MUMBAI: Invesco Developing Markets Fund along with OFI Global China Fund LLC, both foreign funds, on Wednesday approached the National Company Law Tribunal (NCLT) against Zee Entertainment for failing to announce a date for the extraordinary general meeting (EGM) to remove Zee’s chief executive and managing director Punit Goenka and reconstituting the board.
Invesco senior counsel Vikram Nankani, with advocate Gaurav Mehta, mentioned the matter for an urgent hearing and the Mumbai bench of the NCLT has scheduled it for Thursday.
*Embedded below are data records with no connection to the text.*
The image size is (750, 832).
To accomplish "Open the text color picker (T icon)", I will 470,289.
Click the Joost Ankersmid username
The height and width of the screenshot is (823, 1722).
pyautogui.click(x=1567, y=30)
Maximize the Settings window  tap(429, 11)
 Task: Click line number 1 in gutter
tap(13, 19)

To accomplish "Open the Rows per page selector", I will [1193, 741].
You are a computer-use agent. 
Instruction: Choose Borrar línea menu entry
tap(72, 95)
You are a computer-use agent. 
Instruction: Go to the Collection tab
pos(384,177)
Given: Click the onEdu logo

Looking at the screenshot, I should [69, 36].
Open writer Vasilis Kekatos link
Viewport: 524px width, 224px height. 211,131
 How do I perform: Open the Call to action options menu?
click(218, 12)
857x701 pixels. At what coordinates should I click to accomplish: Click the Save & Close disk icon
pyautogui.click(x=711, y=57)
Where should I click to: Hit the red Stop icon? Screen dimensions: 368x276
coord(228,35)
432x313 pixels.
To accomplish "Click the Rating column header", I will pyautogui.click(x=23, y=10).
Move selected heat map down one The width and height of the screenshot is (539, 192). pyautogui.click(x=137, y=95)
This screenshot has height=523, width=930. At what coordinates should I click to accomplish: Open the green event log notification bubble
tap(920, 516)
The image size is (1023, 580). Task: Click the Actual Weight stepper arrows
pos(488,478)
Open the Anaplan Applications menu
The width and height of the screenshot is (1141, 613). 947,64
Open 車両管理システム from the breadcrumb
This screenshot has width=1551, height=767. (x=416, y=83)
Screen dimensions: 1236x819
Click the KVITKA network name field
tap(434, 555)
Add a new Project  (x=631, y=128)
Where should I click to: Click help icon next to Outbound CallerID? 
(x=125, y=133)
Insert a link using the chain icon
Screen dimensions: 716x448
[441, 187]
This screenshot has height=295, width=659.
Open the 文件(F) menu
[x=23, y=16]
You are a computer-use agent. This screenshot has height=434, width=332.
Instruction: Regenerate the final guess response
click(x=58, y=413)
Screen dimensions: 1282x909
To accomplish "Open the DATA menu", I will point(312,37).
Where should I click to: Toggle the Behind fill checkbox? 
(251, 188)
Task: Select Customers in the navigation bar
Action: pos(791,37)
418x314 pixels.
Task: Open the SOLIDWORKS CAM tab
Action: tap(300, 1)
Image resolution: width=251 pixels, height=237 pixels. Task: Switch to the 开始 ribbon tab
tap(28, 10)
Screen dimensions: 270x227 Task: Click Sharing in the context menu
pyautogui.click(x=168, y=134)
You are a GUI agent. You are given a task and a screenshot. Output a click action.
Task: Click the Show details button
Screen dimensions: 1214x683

For Zee, senior counsel Navroze Seervai and Sudipto Sarkar opposed the move, saying there was no urgency for 21 days.
Invesco, which has its registered office in Houston, Texas, US, and OFI Global are shareholders of Zee Entertainment representing almost 18% paid-up share capital of the company with voting rights, making it Zee’s largest shareholder. They said that the EGM has not been called for despite a valid requisition by them on September 11.
They are seeking to invoke the powers of the NCLT under the Companies Act to convene an EGM of the shareholders of Zee. The requisition by the two shareholders sought also the appointment of six independent directors on the Zee board.
A Zee spokesperson said, “The board of the company remains committed to act within the framework of law and is focused towards enhancing the company’s growth and shareholder value. It is in the process of taking the required steps within the statutory period. The company does not wish to comment on any impulsive or premature steps taken by Invesco Developing Markets Funds and OFI Global China Fund, LLC.”
On September 13, Zee Entertainment had disclosed to the stock exchanges that it had received the resignation of two non-independent directors — Manish Chokhani and Ashok Kurien. Pointing this out, the application before NCLT added that there has since been a “stoic silence” on their requisition.
On September 22, Zee announced approval and execution of a non-binding term sheet with Sony Pictures (Sony India) for a potential merger. Non-calling of an EGM constitutes an “oppressive act” and is “gross mismanagement” of the company’s affairs, the application said. It added that the decision on future governance and board composition of the company rests with its shareholders and not its board.
The applicants said they apprehend that, before the EGM, as requisitions, Zee may take various steps to render the process infructuous, adding that there is a large body of public shareholders of the company and public interest involved.